Stored records
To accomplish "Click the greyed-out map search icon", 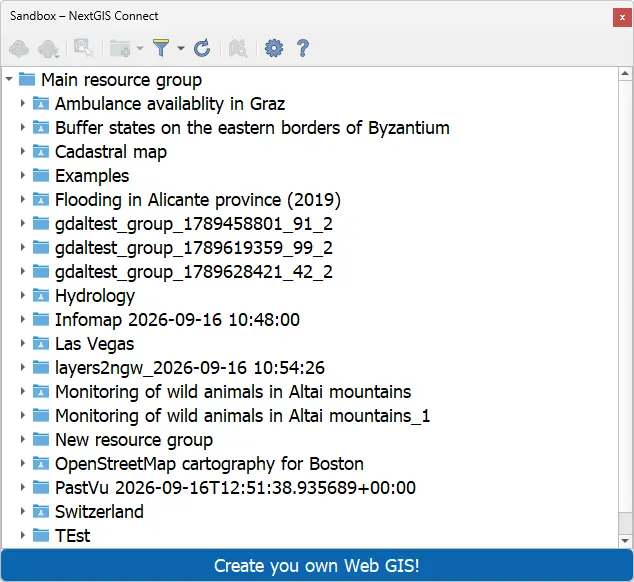I will point(238,49).
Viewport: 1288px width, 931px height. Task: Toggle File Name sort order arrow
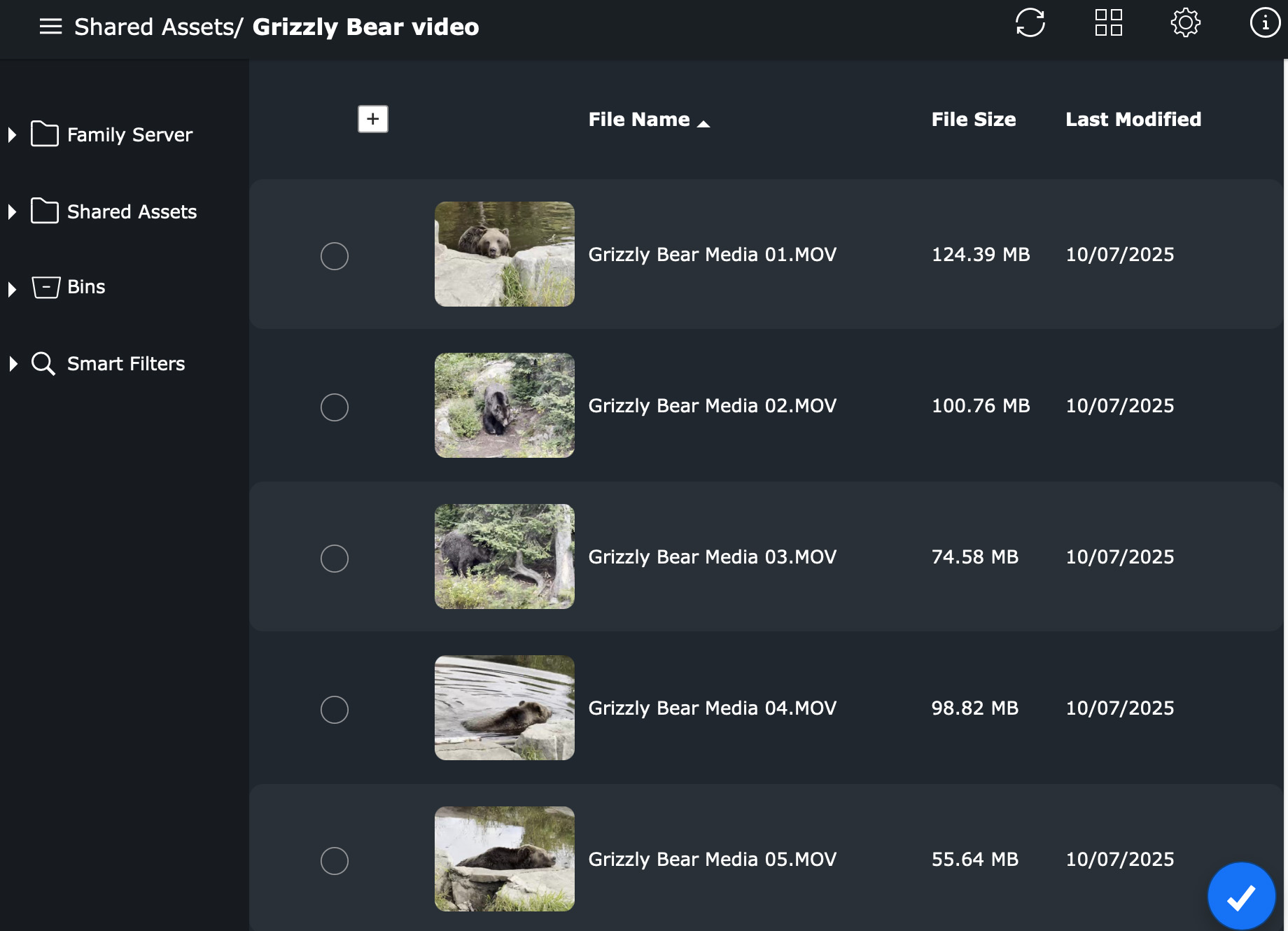tap(704, 124)
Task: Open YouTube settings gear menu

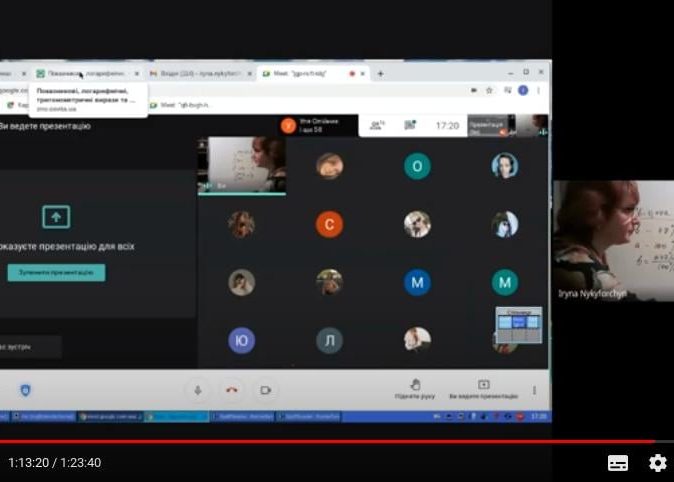Action: 657,462
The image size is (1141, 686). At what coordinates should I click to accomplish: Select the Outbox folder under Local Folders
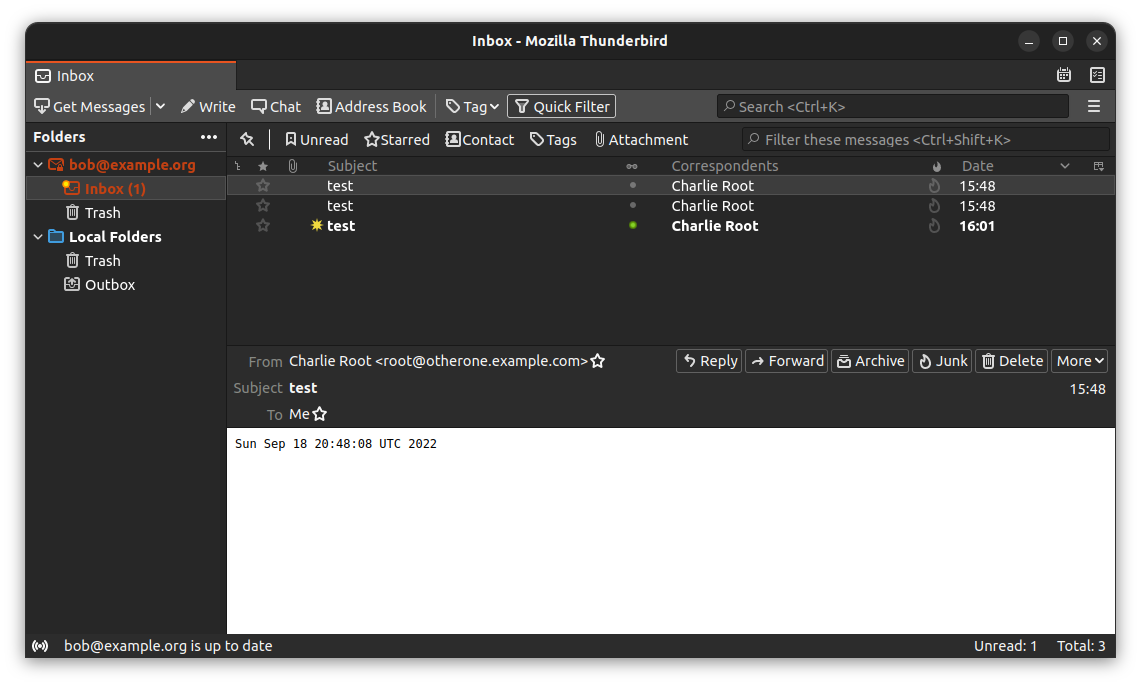click(x=109, y=285)
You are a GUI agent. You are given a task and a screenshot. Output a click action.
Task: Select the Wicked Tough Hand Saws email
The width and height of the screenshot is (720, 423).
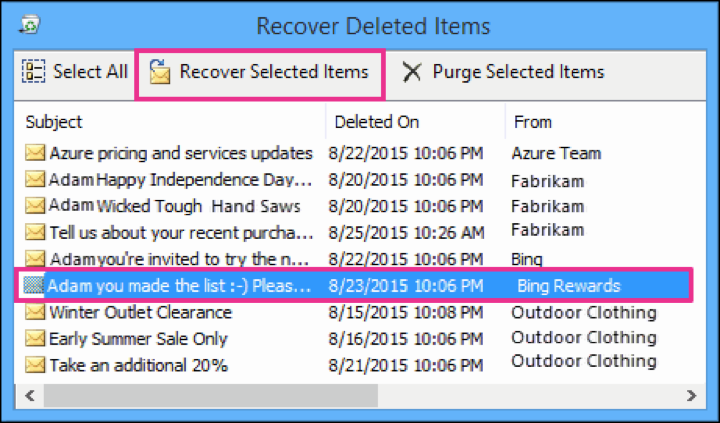(180, 206)
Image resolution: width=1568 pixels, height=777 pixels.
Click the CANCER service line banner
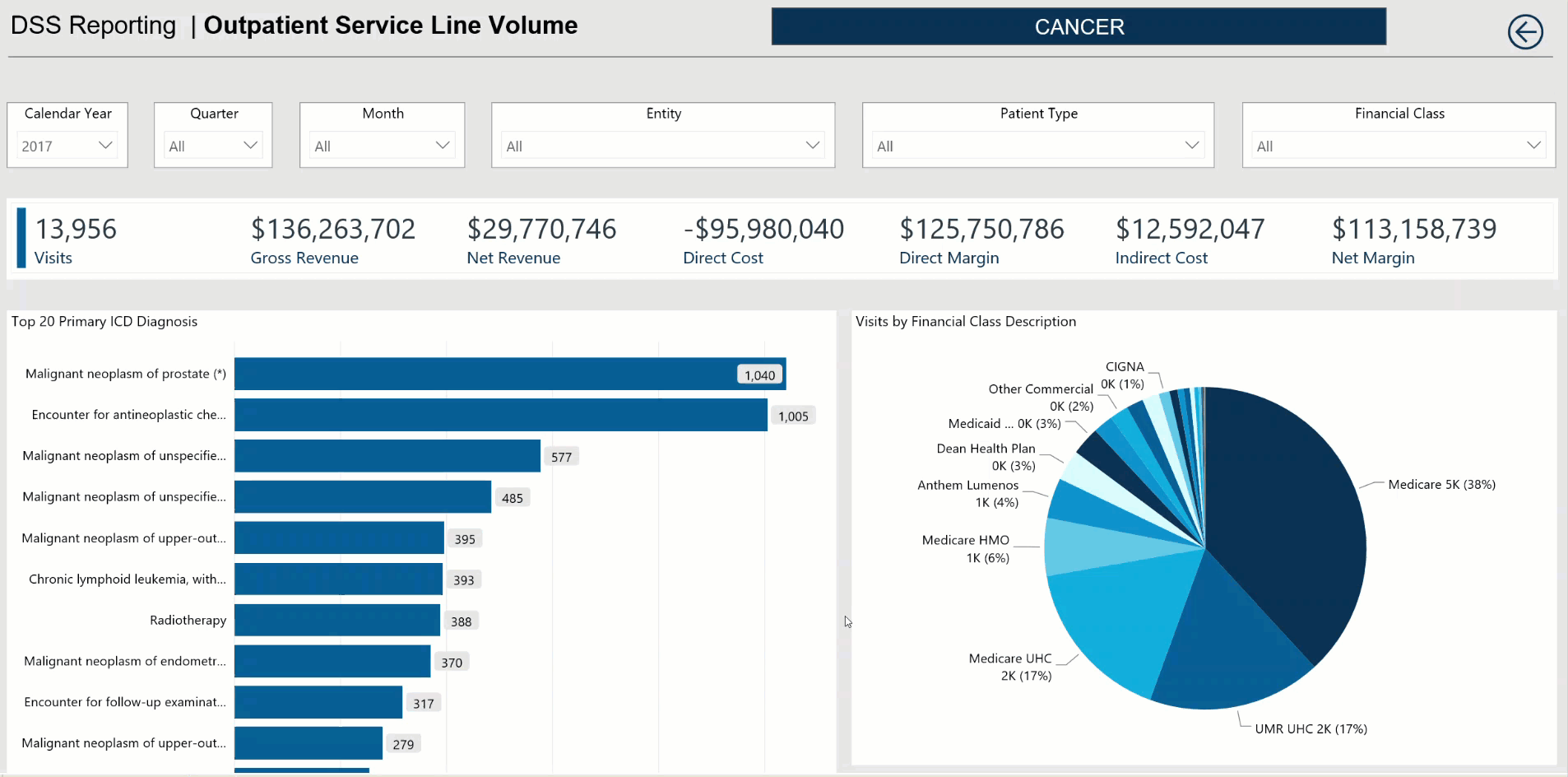1079,26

INSTRUCTIONS FOR THE TASK:
The required output is the line containing "Viewport: 1288px width, 931px" plus every line after it to the end of the data, copied exactly and with no pictures.

SOLUTION:
Viewport: 1288px width, 931px height. Task: Toggle File Name sort order arrow
tap(704, 124)
Task: Open YouTube settings gear menu

Action: 657,462
The image size is (1141, 686). At what coordinates should I click to accomplish: Select the Outbox folder under Local Folders
click(x=109, y=285)
You are a GUI agent. You are given a task and a screenshot. Output a click action.
Task: Select the Wicked Tough Hand Saws email
The width and height of the screenshot is (720, 423).
(180, 206)
Image resolution: width=1568 pixels, height=777 pixels.
Click the CANCER service line banner
1079,26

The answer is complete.